▸ Фрагмент документа:

* * *

Дездемона, по окружающей ее обстановке, грандиозной и поэтической, увидала свою поддержку в борце, в муже силы; по “прихоти” влюбилась не в кого-либо из красивых мужей в Венеции, а в мавра Отелло.

Я не хочу проводить парадоксальной параллели между Дездемоной и Софьею Павловной. Они так же далеки друг от друга, как трагическое и комическое, но принадлежат к одному и тому же типу. Софья Павловна насмотрелась кругом себя на слишком много мерзостей, свыклась с хамскими понятиями, всосала в себя их с молоком. Ей не дико видеть себе нравственную опору в человеке практическом, умеющем вращаться в этой среде и могущем ловко овладеть со временем этою средою. Чацкий ей чужд и постоянно представляется ей сумасшедшим, тогда как Отелло для Дездемоны вовсе не чужд, — только что мавр, а то такой же, как многие доблестные венецианцы. Софье Молчалин неизвестен с его подлых сторон, ибо его низкопоклонничество, смирение, терпение и аккуратность она считает — ведь она дочка Фамусова и внучка знаменитого Максима Петровича, умевшего так ловко стукнуться затылком, — она считает, говорю я не шутя, такими же добродетелями, как венецианка Дездемона — высокую честность и доблесть мавра. Потом же ведь Молчалин умен умом ее сферы. Подлый это ум, правда, да она не понимает, что такое подлость. Вот когда она поняла его подлость, испытала по отношению к самой себе всю шаткость того, что она думала избрать своей нравственной поддержкой, всю невыгоду для себя этой угодительности всем, даже “собаке дворника, чтоб ласкова была”, — услыхала по отношению к себе холуйско-циническое выражение: “Пойдем любовь делить печальной нашей крали”, — она просыпается… и до истинно трагической красоты бывала иногда хороша Вера Самойлова в минуту этого пробуждения».

Только тогда, когда режиссер построит заключительную сцену как сцену трагическую, только тогда мы поймем, почему в течение всей пьесы Чацкий добивался того, чтобы простучаться в мозг и сердце Софьи, потому что ему известно, что у Софьи были хорошие задатки, но в течение трех лет грязь общества ее {167} так затопила, что он не узнаёт ее, он должен все время иметь дело не просто с Софьей, а с той Софьей, которую он знал три года назад. Вот эту черту нужно обязательно выявить Чацкому в сцене тира. Он должен все время иметь перед собой видение Софьи, которую он знал, когда они «играли и шумели по стульям и столам». В этой сцене тира — Ромео и Юлия, несмотря на то, что здесь в некотором роде опрокинутая сцена Ромео и Юлии, как бы Ромео и экс-Софья. Перед нами как бы хорошая пара, видишь, что у них могла бы быть идейная согласованность и вдруг — разрыв, потому что Софья уже заражена, и хоть по внешности она все та же, но есть какая-то трещинка, которая не дает возможности им слиться. Чацкий видит перед собой Софью — видение, как у Шекспира, помните. Гамлет ходит по следам Офелии, как он старается с нею [пропуск в стенограмме]. Там тоже приблизительно получается такая атмосфера, атмосфера разлада, но там в другом плане, не в том, как здесь, конечно.

* * *

▸ Записи набора данных:
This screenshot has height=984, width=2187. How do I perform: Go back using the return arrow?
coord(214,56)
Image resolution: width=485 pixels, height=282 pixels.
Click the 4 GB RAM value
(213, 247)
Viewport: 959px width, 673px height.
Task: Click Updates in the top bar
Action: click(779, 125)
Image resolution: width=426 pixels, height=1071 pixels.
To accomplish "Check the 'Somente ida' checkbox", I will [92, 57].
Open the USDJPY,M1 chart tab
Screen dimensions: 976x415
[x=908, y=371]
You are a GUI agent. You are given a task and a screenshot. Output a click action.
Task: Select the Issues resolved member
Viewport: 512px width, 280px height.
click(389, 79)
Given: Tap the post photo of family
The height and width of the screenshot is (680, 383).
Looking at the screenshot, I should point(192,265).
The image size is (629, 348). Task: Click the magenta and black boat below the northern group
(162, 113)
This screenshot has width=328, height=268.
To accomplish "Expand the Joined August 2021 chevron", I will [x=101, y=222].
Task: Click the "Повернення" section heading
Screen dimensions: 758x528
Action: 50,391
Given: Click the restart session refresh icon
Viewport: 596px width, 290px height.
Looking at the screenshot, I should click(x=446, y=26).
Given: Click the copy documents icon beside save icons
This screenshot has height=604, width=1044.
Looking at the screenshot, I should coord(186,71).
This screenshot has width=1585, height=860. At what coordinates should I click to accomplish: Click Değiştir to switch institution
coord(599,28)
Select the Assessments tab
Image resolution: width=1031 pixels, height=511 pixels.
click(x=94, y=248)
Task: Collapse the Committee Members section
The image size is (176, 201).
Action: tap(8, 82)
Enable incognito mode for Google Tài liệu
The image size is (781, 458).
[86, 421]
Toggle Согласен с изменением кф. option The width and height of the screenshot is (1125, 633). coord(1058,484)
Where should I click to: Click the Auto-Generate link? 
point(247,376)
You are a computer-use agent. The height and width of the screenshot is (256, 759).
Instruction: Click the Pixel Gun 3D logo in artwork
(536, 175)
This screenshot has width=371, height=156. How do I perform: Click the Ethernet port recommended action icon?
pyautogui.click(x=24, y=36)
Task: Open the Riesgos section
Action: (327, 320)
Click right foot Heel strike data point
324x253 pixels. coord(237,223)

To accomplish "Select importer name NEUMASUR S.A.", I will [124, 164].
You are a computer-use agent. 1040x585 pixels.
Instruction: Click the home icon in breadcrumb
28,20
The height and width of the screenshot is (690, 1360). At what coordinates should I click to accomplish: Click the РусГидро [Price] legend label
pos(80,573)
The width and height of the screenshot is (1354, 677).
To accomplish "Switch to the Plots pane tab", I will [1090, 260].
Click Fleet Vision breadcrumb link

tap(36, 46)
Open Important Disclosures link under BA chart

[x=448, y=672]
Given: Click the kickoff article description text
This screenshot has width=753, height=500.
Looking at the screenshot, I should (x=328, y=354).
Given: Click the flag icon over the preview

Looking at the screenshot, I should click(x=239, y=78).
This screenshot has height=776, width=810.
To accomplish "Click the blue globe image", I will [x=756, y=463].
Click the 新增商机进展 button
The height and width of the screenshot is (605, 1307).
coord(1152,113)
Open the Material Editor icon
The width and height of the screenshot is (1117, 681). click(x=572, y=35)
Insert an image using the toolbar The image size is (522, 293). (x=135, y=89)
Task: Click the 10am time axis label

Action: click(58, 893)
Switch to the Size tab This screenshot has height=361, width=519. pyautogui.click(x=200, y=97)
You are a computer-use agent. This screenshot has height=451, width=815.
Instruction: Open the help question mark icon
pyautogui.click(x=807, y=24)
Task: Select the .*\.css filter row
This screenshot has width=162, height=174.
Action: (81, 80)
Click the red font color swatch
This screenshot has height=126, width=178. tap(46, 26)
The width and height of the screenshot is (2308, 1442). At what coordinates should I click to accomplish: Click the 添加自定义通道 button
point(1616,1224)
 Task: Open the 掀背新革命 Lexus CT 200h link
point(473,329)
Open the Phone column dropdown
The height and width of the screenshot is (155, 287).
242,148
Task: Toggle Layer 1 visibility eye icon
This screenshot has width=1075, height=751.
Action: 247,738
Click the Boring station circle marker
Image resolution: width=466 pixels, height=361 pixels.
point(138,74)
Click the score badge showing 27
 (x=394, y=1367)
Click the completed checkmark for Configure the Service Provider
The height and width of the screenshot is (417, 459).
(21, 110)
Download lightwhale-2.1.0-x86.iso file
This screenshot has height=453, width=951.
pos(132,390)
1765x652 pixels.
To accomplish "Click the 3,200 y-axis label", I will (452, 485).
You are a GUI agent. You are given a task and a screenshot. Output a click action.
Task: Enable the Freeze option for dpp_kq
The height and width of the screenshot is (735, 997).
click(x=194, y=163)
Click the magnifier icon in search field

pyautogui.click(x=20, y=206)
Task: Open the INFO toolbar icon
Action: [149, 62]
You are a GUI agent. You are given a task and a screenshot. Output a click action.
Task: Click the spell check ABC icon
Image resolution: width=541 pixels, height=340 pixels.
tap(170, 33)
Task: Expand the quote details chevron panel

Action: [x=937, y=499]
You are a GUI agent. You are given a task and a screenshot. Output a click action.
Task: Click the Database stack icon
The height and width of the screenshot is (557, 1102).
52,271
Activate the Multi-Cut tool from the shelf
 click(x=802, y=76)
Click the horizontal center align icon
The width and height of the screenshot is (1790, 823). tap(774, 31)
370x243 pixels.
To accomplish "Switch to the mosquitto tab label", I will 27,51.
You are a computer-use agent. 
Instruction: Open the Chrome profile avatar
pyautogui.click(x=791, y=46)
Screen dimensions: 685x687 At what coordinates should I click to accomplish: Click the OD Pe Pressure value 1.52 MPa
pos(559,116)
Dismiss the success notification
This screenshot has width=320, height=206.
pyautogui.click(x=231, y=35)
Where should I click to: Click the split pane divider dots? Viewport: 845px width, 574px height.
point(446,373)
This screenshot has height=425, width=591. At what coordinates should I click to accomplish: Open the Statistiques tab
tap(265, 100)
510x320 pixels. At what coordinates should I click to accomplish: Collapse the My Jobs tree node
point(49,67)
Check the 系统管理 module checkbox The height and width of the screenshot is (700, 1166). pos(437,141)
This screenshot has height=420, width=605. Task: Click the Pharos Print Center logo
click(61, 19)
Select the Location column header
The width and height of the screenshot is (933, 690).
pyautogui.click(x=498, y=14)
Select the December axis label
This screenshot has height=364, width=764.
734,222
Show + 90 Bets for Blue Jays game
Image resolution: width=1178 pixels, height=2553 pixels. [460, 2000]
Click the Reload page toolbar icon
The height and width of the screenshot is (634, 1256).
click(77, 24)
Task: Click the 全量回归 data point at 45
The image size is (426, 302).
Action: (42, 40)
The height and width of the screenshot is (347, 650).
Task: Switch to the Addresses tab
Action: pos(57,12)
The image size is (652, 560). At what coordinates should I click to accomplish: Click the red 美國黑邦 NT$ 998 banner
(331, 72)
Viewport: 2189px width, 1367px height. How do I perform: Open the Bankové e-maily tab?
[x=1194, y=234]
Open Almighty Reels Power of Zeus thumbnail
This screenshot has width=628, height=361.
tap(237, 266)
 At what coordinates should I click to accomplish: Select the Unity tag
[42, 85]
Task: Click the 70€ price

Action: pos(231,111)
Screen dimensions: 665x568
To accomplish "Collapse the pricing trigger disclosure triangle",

* * *

▸ Задание: Какие черты Молчалина Софья Павловна, согласно фрагменту документа, считает добродетелями?

▸ Ответ на задание: Низкопоклонничество, смирение, терпение и аккуратность.